== WORK TO COMPLETE ==
Reproduce the following records verbatim, beginning with the line containing "Task: Select the M6L20 thread callout" and ending with the line containing "[x=315, y=168]", both lines included.

[begin RAW DATA]

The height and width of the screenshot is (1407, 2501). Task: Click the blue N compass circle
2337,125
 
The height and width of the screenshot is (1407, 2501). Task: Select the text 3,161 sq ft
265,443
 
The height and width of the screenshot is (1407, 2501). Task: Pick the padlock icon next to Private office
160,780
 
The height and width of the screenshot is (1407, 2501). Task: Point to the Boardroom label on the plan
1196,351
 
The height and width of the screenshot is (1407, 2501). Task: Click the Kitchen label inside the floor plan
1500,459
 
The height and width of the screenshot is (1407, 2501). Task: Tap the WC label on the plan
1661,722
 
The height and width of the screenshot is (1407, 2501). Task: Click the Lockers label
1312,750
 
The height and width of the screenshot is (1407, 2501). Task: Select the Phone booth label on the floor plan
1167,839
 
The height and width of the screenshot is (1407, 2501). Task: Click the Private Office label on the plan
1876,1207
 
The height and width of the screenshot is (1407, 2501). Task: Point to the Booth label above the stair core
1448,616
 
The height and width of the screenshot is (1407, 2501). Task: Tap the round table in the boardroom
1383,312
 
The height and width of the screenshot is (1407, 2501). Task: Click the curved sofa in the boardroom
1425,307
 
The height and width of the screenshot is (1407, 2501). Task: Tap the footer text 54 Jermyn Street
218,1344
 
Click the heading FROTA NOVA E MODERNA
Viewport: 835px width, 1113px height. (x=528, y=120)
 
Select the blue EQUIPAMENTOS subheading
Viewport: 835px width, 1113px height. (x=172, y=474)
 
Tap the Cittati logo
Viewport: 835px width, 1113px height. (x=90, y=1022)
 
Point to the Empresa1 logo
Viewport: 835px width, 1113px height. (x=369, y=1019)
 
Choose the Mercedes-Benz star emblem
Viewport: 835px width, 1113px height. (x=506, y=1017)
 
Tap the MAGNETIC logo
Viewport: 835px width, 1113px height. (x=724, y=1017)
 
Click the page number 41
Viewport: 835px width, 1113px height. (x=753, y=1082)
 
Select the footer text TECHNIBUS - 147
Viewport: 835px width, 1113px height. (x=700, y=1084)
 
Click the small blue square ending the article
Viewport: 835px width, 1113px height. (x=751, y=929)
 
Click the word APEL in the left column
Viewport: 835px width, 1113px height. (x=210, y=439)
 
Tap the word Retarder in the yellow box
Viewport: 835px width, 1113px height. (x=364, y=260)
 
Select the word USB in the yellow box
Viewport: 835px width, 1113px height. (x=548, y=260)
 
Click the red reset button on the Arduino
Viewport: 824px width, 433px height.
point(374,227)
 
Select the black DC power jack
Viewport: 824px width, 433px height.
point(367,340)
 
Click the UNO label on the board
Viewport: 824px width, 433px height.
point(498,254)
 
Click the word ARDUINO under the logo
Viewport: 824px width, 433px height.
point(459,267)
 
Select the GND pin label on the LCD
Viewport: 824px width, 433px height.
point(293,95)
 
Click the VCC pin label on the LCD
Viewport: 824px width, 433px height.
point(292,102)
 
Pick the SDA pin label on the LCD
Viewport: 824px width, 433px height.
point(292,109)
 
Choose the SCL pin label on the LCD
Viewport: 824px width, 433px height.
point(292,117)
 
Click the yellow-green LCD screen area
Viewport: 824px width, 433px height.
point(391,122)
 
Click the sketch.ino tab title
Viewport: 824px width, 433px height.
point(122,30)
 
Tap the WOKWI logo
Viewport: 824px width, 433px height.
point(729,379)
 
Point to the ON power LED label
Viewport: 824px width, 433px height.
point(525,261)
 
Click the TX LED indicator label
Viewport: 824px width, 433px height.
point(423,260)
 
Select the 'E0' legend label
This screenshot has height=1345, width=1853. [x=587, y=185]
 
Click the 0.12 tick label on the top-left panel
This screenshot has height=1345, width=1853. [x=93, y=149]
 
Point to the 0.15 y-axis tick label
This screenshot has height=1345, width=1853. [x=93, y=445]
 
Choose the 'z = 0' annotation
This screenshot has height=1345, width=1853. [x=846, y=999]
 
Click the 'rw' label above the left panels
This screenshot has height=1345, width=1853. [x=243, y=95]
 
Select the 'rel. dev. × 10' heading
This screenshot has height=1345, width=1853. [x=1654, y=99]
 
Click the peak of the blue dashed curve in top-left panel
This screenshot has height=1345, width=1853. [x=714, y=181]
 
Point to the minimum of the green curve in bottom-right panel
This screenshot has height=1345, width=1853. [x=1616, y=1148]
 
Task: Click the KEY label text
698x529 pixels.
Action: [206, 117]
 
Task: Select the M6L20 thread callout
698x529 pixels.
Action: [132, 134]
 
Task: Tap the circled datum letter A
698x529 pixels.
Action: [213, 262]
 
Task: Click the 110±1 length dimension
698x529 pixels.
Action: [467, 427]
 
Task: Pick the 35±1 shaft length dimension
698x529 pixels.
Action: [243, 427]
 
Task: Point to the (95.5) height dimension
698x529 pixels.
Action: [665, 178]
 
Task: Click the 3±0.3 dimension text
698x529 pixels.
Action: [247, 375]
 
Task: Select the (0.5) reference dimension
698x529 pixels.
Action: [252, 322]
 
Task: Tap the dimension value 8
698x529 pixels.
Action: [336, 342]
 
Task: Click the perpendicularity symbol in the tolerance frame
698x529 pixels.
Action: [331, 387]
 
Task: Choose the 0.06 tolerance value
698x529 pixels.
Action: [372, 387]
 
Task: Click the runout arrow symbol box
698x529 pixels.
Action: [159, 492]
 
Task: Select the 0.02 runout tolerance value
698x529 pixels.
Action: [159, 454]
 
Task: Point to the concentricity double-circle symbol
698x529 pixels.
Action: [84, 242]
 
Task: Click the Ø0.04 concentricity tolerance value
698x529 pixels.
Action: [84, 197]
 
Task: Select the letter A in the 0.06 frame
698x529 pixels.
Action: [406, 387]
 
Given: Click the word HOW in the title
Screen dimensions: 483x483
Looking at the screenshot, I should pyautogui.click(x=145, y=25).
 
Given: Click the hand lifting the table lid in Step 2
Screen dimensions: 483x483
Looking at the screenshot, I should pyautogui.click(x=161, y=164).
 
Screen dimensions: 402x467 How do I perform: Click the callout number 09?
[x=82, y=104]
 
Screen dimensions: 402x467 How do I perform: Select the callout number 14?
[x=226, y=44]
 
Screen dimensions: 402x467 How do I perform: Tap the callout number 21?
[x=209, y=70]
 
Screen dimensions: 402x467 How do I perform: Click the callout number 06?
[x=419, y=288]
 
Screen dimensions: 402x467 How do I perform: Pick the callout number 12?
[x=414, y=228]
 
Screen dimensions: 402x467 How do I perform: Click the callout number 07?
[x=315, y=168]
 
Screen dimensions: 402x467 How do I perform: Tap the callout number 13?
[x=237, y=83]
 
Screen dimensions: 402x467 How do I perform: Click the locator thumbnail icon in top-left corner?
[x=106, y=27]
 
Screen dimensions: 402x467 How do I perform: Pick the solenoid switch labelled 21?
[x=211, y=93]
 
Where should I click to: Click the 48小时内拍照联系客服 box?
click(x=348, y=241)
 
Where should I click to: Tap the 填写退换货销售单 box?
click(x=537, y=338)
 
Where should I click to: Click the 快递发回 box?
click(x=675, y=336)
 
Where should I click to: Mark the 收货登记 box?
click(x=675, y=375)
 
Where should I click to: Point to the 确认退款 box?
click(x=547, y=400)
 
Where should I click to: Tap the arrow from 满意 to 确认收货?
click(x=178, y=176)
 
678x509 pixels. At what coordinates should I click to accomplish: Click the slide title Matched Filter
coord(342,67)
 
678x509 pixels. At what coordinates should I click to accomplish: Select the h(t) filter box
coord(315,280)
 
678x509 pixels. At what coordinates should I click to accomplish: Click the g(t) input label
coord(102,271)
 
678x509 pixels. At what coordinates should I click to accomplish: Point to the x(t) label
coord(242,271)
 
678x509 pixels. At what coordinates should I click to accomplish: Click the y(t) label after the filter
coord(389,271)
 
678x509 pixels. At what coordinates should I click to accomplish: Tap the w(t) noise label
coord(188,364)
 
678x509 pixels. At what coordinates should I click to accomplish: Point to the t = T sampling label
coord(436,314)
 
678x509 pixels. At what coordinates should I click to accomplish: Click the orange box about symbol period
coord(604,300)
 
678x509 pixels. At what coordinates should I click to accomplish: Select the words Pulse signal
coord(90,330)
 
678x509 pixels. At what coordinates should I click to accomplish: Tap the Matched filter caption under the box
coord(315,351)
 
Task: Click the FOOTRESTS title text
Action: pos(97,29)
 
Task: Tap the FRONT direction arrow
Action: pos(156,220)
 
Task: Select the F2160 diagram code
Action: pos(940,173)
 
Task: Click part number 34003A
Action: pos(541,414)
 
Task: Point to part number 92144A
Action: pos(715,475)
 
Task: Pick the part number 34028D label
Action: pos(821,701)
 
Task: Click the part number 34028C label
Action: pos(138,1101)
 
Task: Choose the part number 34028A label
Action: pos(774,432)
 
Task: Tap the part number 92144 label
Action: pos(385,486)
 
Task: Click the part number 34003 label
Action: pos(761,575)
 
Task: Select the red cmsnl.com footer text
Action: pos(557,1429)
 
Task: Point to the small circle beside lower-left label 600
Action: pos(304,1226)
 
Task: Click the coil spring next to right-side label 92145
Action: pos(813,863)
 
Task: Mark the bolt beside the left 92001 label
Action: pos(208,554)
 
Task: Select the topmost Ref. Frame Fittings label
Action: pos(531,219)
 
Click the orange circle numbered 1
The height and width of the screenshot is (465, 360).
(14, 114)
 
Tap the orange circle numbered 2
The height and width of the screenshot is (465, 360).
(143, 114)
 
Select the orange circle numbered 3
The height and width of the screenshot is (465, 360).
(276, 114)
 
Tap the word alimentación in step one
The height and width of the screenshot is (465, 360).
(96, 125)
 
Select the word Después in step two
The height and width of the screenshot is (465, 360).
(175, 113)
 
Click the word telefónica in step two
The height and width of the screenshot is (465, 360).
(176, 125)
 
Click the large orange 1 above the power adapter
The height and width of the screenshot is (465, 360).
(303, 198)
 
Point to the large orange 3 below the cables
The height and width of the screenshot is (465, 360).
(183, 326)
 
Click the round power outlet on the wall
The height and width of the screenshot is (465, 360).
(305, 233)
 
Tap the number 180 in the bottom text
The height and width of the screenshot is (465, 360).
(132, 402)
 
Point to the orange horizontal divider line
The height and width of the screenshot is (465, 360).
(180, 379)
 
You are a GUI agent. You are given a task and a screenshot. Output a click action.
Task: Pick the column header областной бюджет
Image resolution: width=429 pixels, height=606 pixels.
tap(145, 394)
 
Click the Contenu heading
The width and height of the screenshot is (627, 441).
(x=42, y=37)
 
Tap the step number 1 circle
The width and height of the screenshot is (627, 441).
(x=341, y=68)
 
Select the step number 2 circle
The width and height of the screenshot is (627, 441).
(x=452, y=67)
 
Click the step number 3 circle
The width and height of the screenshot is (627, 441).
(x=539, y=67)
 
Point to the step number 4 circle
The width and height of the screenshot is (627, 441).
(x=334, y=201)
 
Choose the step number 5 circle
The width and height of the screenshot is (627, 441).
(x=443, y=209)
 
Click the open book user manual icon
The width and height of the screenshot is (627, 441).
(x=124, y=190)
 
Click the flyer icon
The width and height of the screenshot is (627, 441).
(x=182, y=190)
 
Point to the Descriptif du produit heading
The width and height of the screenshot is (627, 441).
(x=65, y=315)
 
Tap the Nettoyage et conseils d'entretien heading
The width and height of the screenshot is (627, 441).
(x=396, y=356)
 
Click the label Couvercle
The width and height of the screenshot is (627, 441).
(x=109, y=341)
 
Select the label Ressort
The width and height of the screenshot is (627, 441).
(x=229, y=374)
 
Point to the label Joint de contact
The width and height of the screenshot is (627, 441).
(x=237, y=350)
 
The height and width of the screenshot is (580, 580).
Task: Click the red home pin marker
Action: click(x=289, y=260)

[end RAW DATA]

== THE REPLY ==
Task: Select the M6L20 thread callout
698x529 pixels.
Action: [132, 134]
 
Task: Tap the circled datum letter A
698x529 pixels.
Action: [213, 262]
 
Task: Click the 110±1 length dimension
698x529 pixels.
Action: [467, 427]
 
Task: Pick the 35±1 shaft length dimension
698x529 pixels.
Action: [243, 427]
 
Task: Point to the (95.5) height dimension
698x529 pixels.
Action: [665, 178]
 
Task: Click the 3±0.3 dimension text
698x529 pixels.
Action: [247, 375]
 
Task: Select the (0.5) reference dimension
698x529 pixels.
Action: [252, 322]
 
Task: Tap the dimension value 8
698x529 pixels.
Action: [336, 342]
 
Task: Click the perpendicularity symbol in the tolerance frame
698x529 pixels.
Action: [331, 387]
 
Task: Choose the 0.06 tolerance value
698x529 pixels.
Action: [372, 387]
 
Task: Click the runout arrow symbol box
698x529 pixels.
Action: [159, 492]
 
Task: Select the 0.02 runout tolerance value
698x529 pixels.
Action: [159, 454]
 
Task: Point to the concentricity double-circle symbol
698x529 pixels.
Action: [84, 242]
 
Task: Click the Ø0.04 concentricity tolerance value
698x529 pixels.
Action: [84, 197]
 
Task: Select the letter A in the 0.06 frame
698x529 pixels.
Action: [406, 387]
 
Given: Click the word HOW in the title
Screen dimensions: 483x483
Looking at the screenshot, I should pyautogui.click(x=145, y=25).
 
Given: Click the hand lifting the table lid in Step 2
Screen dimensions: 483x483
Looking at the screenshot, I should pyautogui.click(x=161, y=164).
 
Screen dimensions: 402x467 How do I perform: Click the callout number 09?
[x=82, y=104]
 
Screen dimensions: 402x467 How do I perform: Select the callout number 14?
[x=226, y=44]
 
Screen dimensions: 402x467 How do I perform: Tap the callout number 21?
[x=209, y=70]
 
Screen dimensions: 402x467 How do I perform: Click the callout number 06?
[x=419, y=288]
 
Screen dimensions: 402x467 How do I perform: Pick the callout number 12?
[x=414, y=228]
 
Screen dimensions: 402x467 How do I perform: Click the callout number 07?
[x=315, y=168]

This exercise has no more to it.